- **WORK REQUEST**
Below are some entries. Transcribe the lines from the one holding "The height and" to the one holding "How do I perform: Click", inclusive, but not the pictures among them.

___ DATASET CONTENT

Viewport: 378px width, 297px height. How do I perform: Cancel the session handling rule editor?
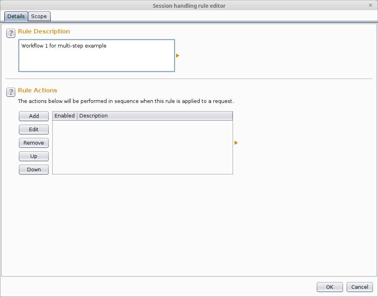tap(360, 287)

______
___ DATASET CONTENT

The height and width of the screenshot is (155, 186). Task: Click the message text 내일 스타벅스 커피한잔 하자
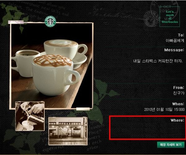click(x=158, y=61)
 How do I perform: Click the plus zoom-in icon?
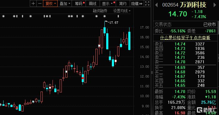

______

- **TASK OUTPUT**
The height and width of the screenshot is (155, 186). Task: Click the message text 내일 스타벅스 커피한잔 하자
click(x=158, y=61)
 How do I perform: Click the plus zoom-in icon?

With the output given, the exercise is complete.